En algunos de los debates hoy abiertos sobre la necesidad de identificar fuentes de sentido para la vida de las organizaciones (instituciones, empresas, comunidades), se plantea la necesidad de dar por superada la idea de gestión responsable como principio vertebrador y sustituirla por la de gestión ejemplar. Es un plus de exigencia ética que tensiona a las organizaciones para hacerlas más creíbles, una boqueada desesperada buscando oxígeno en un medio ambiente del que ha huido la legitimidad de origen, la presunción de honorabilidad.

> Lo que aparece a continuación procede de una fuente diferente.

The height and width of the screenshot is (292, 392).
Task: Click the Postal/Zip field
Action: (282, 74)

La gestión responsable ya no es suficiente para tener prestigio, que es el reconocimiento libremente otorgado por quienes se relacionan con una determinada organización y que cristaliza en la legitimidad de ejercicio. Ahora, la honorabilidad hay que demostrarla.
Quizá sea Javier Gomá quien más extensamente ha desarrollado en español la idea de ejemplaridad. Gomá es un tipo que gusta a las señoras, está bien visto en general por la gente de orden y representa una especie de revival del pensamiento fuerte, de la metafísica tradicional que muchos dan por liquidada.

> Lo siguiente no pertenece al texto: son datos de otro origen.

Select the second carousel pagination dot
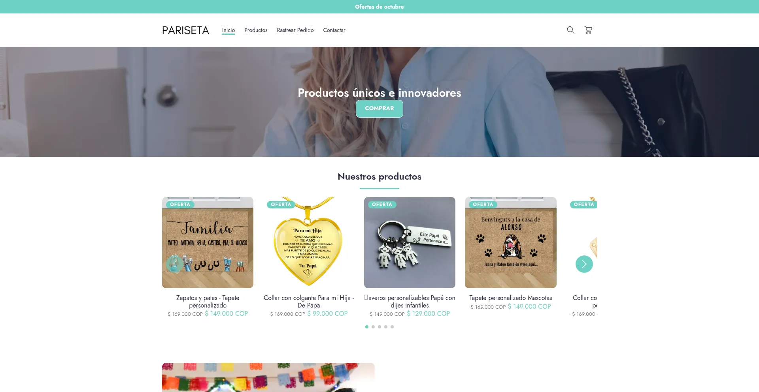pyautogui.click(x=373, y=327)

Dejando aparte algunas de las querencias de Gomá por las esencias de una metafísica que en muchas de sus dimensiones es más digna de veneración que de crédito, me gusta la manera con la que viste de largo la idea de la ejemplaridad para su presentación ante la descreída sociedad contemporánea: dado que el concepto, irrenunciable, de la democracia, se fundamenta en la igualdad radical de los individuos, es inevitable el florecimiento de la vulgaridad, el lastre de la tendencia a la nivelación por abajo. Es aquello que Richard Gere, en clave neobudista, decía hace algunos años: el mundo actual ha perdido la elegancia.

Si, en una sociedad donde hasta la ortografía es violencia, la cuestión de la vulgaridad no puede resolverse mediante la coerción, solo queda el camino de la búsqueda personal de la excelencia como alternativa a la mediocridad invasiva. Esa excelencia, esa excepcionalidad ética, cuando se muestra al mundo, es la ejemplaridad. Que se comparte, se extiende, mediante la comunicación del propio ser ejemplar. Y eso, termina diciendo Gomá, es la política, el ágora, la exposición a la luz del día de lo que uno hace, demostrando con las obras la propia honorabilidad.

Eso, al parecer, es la gestión ejemplar. Y echarla en falta no es una razón para dejarla de buscar.